Justo entonces, se fijó en el cálido resplandor de una hoguera procedente de la casita de Gina, y decidió pasar de largo de su casa hacia su vecina por el camino lleno de baches y de una sola dirección.

Cuando se detuvo, vio a la mujer con las botas de agua puestas al lado de la hoguera, a la que estaba echando follaje. La hoguera se veía bastante bonita a la luz a la luz de la oscura noche de primavera.

Lacey Hizo sonar el claxon del coche y bajó la rígida ventanilla.

Gina se dio la vuelta y saludó con la mano.

–Ey, Lacey. ¿Tienes que quemar algo?

Lacey apoyó los codos sobre la ventanilla.

–No. Solo me preguntaba si necesitabas ayuda.

–¿Tú no tenías una cita con Tom esta noche? —preguntó Gina.

–La tenía —le dijo Lacey, sintiendo que esa extraña mezcla de decepción y alivio le revolvía el estómago—. Pero él la anuló. Una urgencia relacionada con la masa.

–Ah —dijo Gina. Tiró otra ramita a la hoguera, haciendo saltar chispas rojas, naranjas y amarillas—. Bueno, por aquí lo tengo todo controlado, gracias. A no ser que tengas nubes que quieras tostar.

–Vaya, pues no, no tengo. ¡Eso suena bien! ¡Y acabo de ir a comprar comida!

Decidió que la culpable de que ella no tuviera nubes era Martha Stewart y su extremadamente prudente receta de pastel de queso con vainilla.

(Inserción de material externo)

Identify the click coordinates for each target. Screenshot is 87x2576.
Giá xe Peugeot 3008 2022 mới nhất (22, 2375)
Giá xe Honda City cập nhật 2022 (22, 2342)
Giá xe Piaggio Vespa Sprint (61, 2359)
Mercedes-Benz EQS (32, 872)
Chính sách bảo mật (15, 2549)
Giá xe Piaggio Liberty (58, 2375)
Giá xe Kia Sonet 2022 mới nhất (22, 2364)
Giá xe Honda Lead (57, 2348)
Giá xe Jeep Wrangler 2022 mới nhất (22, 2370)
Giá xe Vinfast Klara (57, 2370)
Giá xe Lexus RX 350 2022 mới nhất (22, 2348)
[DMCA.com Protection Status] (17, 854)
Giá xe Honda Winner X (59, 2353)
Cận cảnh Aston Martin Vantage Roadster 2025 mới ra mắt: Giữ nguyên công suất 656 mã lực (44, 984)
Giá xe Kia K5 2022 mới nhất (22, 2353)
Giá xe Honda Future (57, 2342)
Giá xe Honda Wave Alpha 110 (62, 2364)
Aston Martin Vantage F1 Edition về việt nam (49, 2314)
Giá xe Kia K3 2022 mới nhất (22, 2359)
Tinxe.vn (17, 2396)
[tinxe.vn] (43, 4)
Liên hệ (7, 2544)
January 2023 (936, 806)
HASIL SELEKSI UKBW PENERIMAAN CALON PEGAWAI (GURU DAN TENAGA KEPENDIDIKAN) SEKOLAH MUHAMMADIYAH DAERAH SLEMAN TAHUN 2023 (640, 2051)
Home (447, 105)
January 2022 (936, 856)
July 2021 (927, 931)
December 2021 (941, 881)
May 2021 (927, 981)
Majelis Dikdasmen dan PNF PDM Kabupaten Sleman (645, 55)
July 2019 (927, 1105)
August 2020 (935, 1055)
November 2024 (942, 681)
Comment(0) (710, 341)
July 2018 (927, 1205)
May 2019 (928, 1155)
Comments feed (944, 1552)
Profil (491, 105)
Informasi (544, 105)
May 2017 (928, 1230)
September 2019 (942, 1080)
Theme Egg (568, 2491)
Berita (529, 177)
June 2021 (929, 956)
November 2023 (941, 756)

Lacey estaba a punto de darle las buenas noches a Gina y dar la vuelta al coche para irse por donde había venido cunado notó que Chester le daba golpecitos con el morro. Se giró y lo miró. Las bolsas de la compra que había colocado a los pies del asiento del copiloto se habían volcado y algunas de las cosas que había comprado se habían caído.